**Your goal:** All entries are to be copied verbatim, while the pictures stay out.
───── Data provided
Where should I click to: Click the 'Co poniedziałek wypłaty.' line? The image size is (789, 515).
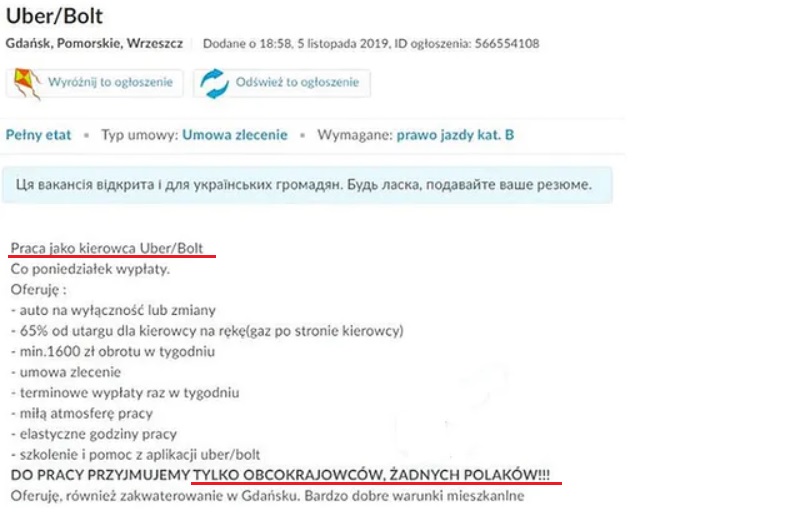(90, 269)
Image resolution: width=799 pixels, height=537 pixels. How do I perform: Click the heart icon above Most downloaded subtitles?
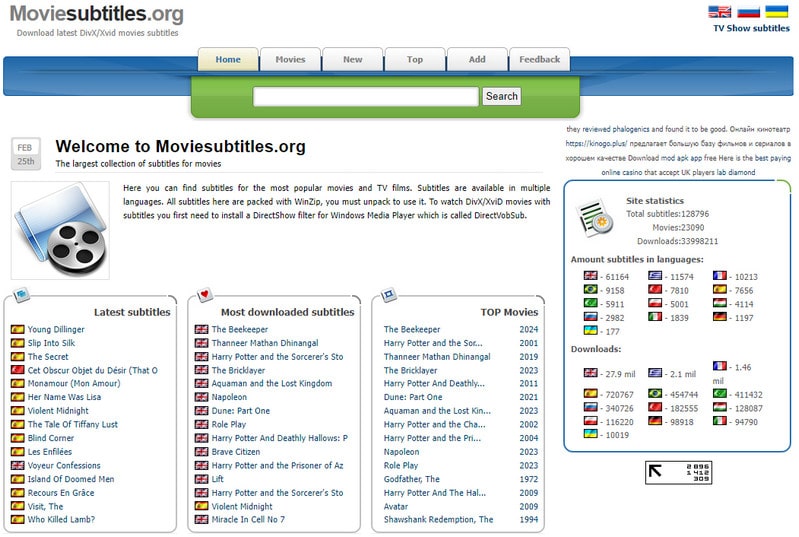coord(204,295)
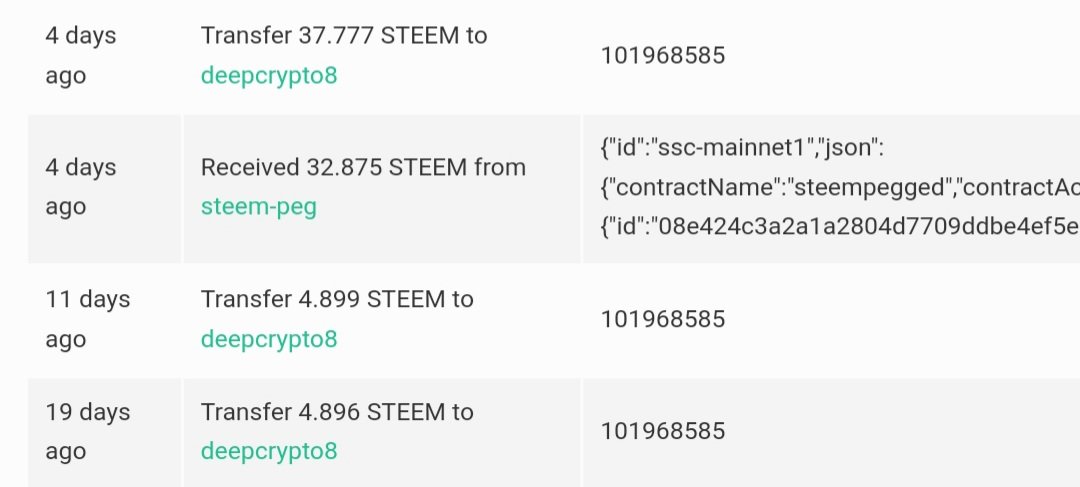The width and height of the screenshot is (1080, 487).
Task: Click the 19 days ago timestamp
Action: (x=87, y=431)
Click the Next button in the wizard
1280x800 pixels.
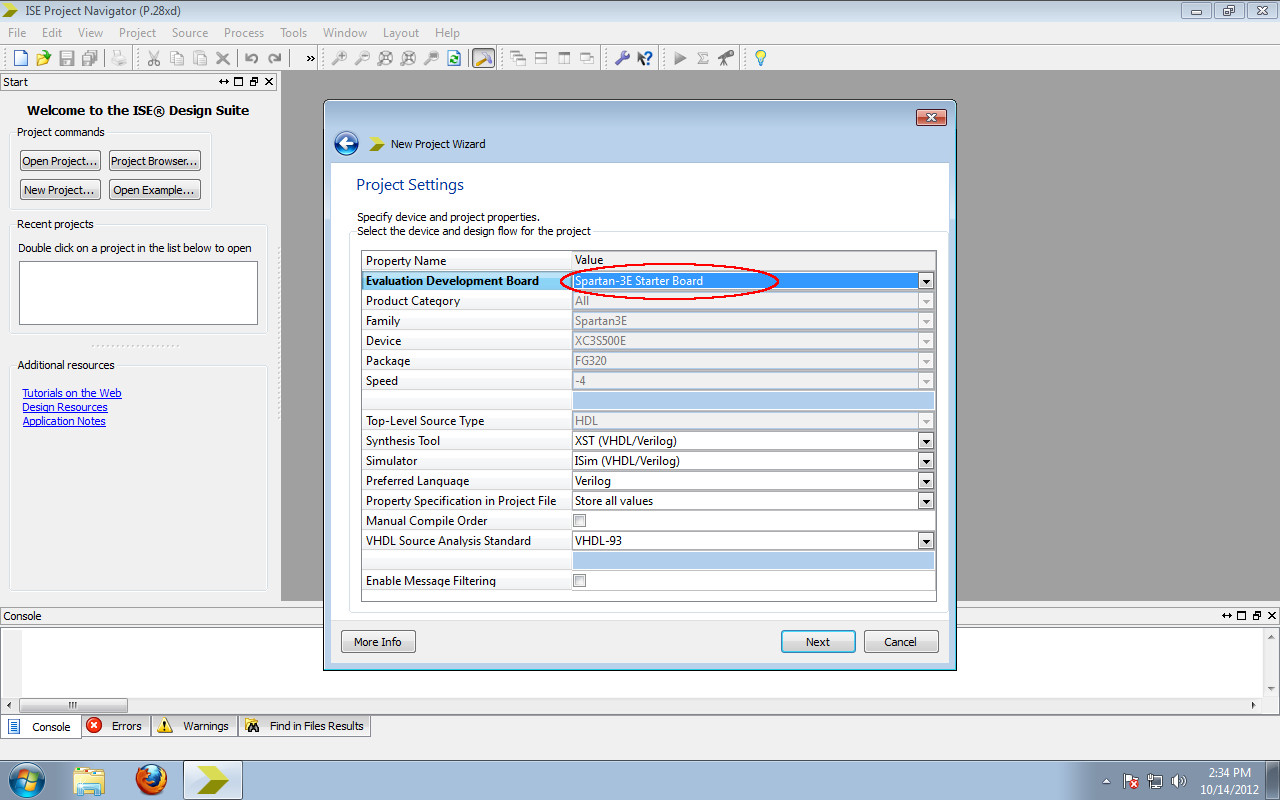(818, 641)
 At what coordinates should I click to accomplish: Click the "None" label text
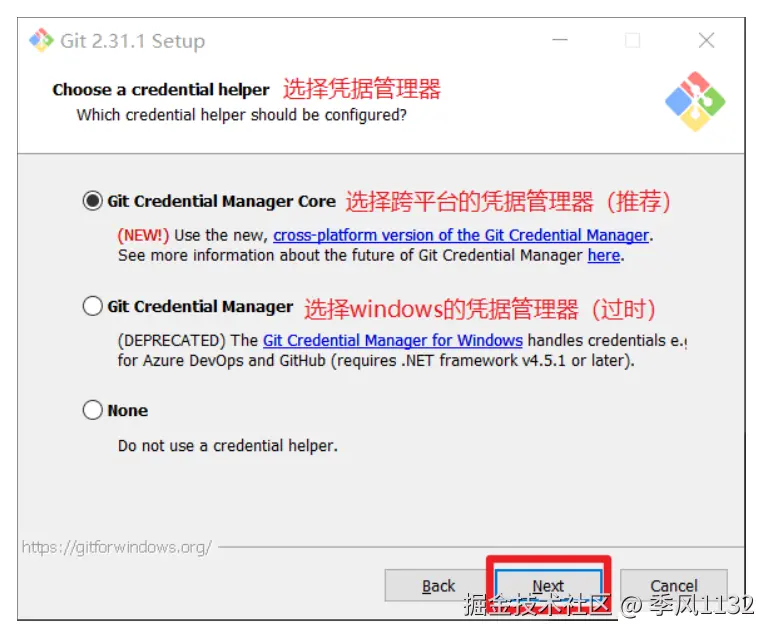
──────────
**Result for this task:**
Where should I click to: Click the 'Co poniedziałek wypłaty.' line? The image size is (789, 515).
(90, 269)
Image resolution: width=799 pixels, height=537 pixels. How do I perform: Click the heart icon above Most downloaded subtitles?
coord(204,295)
The width and height of the screenshot is (1080, 487).
Task: Click the 19 days ago timestamp
Action: (x=87, y=431)
Click the Next button in the wizard
1280x800 pixels.
(818, 641)
 At what coordinates should I click to accomplish: Click the "None" label text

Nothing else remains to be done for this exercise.